[Records from a data collection]
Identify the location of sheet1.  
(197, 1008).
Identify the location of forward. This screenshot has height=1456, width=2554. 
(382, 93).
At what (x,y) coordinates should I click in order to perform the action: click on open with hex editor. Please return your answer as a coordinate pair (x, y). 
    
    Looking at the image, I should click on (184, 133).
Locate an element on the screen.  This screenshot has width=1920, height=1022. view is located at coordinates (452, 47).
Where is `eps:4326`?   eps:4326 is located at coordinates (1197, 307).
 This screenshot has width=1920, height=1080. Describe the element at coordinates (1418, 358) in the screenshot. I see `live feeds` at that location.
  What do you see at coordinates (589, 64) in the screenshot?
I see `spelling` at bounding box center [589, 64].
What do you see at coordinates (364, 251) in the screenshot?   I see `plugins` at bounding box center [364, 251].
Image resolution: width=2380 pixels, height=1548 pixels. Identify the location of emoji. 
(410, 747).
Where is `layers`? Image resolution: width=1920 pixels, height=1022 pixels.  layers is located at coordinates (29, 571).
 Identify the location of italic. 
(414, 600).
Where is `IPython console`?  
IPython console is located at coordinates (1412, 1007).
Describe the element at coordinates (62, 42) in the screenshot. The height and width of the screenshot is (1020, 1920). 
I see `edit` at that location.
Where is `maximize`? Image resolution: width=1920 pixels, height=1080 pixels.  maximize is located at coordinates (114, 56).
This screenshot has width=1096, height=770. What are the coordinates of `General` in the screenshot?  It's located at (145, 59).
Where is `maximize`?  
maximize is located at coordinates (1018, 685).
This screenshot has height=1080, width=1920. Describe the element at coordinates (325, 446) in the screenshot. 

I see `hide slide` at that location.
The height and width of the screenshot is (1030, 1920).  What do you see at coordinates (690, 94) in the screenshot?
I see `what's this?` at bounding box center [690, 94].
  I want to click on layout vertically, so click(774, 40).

● **WHAT YOU SHOULD DO**
Quote word for word every line from the one that contains "The height and width of the screenshot is (1030, 1920)." through the end of the records, including both ends.

● **EXERCISE OUTPUT**
The height and width of the screenshot is (1030, 1920).  What do you see at coordinates (690, 94) in the screenshot?
I see `what's this?` at bounding box center [690, 94].
  I want to click on layout vertically, so click(774, 40).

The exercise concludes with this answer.